[Stored data]
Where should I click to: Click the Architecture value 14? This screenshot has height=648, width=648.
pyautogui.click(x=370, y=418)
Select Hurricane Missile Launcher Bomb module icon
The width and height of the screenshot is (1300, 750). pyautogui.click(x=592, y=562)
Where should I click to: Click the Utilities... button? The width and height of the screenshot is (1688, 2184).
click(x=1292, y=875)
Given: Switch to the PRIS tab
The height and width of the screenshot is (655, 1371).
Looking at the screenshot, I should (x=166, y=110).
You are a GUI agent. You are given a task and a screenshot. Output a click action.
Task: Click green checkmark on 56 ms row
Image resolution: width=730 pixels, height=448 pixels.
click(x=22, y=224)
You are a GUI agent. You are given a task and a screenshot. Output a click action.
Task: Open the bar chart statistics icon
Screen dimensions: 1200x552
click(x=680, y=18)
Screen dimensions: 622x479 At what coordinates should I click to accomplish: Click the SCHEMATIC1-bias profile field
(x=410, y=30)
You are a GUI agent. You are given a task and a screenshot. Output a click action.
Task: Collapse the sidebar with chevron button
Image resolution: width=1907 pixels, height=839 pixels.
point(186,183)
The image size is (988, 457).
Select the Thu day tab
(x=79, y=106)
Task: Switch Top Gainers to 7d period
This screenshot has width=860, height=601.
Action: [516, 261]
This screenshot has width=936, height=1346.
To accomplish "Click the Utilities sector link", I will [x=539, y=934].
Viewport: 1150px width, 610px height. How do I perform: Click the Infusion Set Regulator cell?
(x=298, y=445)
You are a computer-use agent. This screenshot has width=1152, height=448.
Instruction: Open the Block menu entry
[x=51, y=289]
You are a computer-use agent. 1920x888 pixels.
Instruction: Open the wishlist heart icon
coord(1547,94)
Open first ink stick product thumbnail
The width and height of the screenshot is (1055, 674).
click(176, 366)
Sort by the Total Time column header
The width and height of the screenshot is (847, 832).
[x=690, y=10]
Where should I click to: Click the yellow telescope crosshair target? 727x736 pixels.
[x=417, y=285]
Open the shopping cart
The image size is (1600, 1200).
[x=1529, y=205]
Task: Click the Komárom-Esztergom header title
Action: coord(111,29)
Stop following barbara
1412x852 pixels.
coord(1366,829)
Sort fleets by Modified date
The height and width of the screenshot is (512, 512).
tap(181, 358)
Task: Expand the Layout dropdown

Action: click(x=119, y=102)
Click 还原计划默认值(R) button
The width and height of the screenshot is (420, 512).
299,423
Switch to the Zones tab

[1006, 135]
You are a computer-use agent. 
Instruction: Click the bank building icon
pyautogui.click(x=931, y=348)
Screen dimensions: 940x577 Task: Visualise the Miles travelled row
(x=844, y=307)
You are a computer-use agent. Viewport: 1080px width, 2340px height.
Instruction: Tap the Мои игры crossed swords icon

_Directions for this task_
Please write out each entry shown above exactly as given.

_Output below_
Where should I click to: Click the Architecture value 14? This screenshot has height=648, width=648.
pyautogui.click(x=370, y=418)
Select Hurricane Missile Launcher Bomb module icon
The width and height of the screenshot is (1300, 750). pyautogui.click(x=592, y=562)
Where should I click to: Click the Utilities... button? The width and height of the screenshot is (1688, 2184).
click(x=1292, y=875)
Given: Switch to the PRIS tab
The height and width of the screenshot is (655, 1371).
Looking at the screenshot, I should (x=166, y=110).
You are a GUI agent. You are given a task and a screenshot. Output a click action.
Task: Click green checkmark on 56 ms row
Image resolution: width=730 pixels, height=448 pixels.
click(x=22, y=224)
You are a GUI agent. You are given a task and a screenshot. Output a click action.
Task: Open the bar chart statistics icon
Screen dimensions: 1200x552
click(x=680, y=18)
Screen dimensions: 622x479 At what coordinates should I click to accomplish: Click the SCHEMATIC1-bias profile field
(x=410, y=30)
You are a GUI agent. You are given a task and a screenshot. Output a click action.
Task: Collapse the sidebar with chevron button
Image resolution: width=1907 pixels, height=839 pixels.
point(186,183)
The image size is (988, 457).
Select the Thu day tab
(x=79, y=106)
Task: Switch Top Gainers to 7d period
This screenshot has width=860, height=601.
Action: [516, 261]
This screenshot has width=936, height=1346.
To accomplish "Click the Utilities sector link", I will [x=539, y=934].
Viewport: 1150px width, 610px height. How do I perform: Click the Infusion Set Regulator cell?
(x=298, y=445)
You are a computer-use agent. This screenshot has width=1152, height=448.
Instruction: Open the Block menu entry
[x=51, y=289]
You are a computer-use agent. 1920x888 pixels.
Instruction: Open the wishlist heart icon
coord(1547,94)
Open first ink stick product thumbnail
The width and height of the screenshot is (1055, 674).
click(176, 366)
Sort by the Total Time column header
The width and height of the screenshot is (847, 832).
[x=690, y=10]
Where should I click to: Click the yellow telescope crosshair target? 727x736 pixels.
[x=417, y=285]
Open the shopping cart
The image size is (1600, 1200).
[x=1529, y=205]
Task: Click the Komárom-Esztergom header title
Action: coord(111,29)
Stop following barbara
1412x852 pixels.
coord(1366,829)
Sort fleets by Modified date
The height and width of the screenshot is (512, 512).
tap(181, 358)
Task: Expand the Layout dropdown

Action: click(x=119, y=102)
Click 还原计划默认值(R) button
The width and height of the screenshot is (420, 512).
299,423
Switch to the Zones tab

[1006, 135]
You are a computer-use agent. 
Instruction: Click the bank building icon
pyautogui.click(x=931, y=348)
Screen dimensions: 940x577 Task: Visualise the Miles travelled row
(x=844, y=307)
You are a computer-use agent. Viewport: 1080px width, 2340px height.
Instruction: Tap the Мои игры crossed swords icon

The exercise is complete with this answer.